After all, Demand Media does produce real, editorially vetted content from real human writers. The payment system encourages what I'll call extreme efficiency of research and writing, but that simply optimizes it for the handy-reference domain of search results (e.g. How to fillet a smallmouth bass), which may not be "high quality" as such but does provide direct, clearly written and reasonably valid responses to the search queries that elicit them.
She's a Markov-based script inspired by the public domain works of a certain poet. All of her incantations are checked to make sure they don't repeat verbatim her model.
Every once in a while she comes up with something inspired.
This is exactly what makes Fox News, as an example, so dangerous. They don't care about the truth when they report; they only care about getting more eyeballs. I suspect that ANY spam that humans have to deal with to determine if it's useful is much the same.

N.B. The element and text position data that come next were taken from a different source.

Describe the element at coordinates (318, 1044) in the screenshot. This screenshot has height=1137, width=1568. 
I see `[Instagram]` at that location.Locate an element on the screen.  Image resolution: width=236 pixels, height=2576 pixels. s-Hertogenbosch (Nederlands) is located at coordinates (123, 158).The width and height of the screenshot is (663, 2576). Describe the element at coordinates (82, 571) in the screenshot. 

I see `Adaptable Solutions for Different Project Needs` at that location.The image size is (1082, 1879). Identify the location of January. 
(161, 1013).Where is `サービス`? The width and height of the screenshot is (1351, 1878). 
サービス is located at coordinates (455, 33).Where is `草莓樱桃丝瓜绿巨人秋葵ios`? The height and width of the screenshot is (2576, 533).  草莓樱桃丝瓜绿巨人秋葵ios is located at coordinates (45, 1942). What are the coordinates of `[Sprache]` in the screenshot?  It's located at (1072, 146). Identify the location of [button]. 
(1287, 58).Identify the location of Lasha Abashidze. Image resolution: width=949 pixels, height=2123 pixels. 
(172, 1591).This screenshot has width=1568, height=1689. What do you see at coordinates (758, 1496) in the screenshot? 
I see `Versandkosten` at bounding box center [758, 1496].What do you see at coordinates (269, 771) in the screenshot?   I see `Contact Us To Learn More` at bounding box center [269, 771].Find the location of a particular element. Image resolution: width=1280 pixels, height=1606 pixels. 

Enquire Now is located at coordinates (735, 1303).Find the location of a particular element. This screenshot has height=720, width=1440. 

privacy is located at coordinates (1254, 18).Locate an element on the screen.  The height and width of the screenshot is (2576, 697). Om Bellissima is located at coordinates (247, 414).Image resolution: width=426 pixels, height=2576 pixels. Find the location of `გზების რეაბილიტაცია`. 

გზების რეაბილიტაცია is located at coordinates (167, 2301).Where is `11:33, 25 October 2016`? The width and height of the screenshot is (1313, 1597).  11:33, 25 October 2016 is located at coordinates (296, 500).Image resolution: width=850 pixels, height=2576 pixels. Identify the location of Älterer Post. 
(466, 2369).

I think this issue is very important - to Google, to web searchers, to businesses seeking to be found by Google and even to less scrupulous web operators. I'd love the opportunity to engage in 20-30 minute written chat with you and publish it (anywhere on the web you'd like).
As background, I've worked for years as an SEO consultant, founded a community and company in the space (SEOmoz.org), and have been spending the last few years developing and launching search marketing software.
I certainly respect your background and beliefs, but I think there's some flawed logic in your assumptions and arguments that I'd love to dig into, talk about and maybe even have some of my own perceptions changed. I would not ask you to disclose anything that's confidential - I'm much more interested in the theory and logic behind web spam, SEO and search relevancy.
You can reach me via email - email@example.com. Would love to hear from you!
I like Matt a lot, too, but his opinions (at least, those he publicly offers) are well known and well publicized. It would be great to hear other voices.
If not, how about if/when you ever leave the team. Happy to be patient :-)
Maybe that could become one of the first privacy disasters, when people realize they made their email unusable by publishing their connections.
Maybe in some cases keeping a system convoluted and inconsistent can actually help ensure stability and durability?
And sufficiently advanced errors are indistinguishable from pages made for pure irony.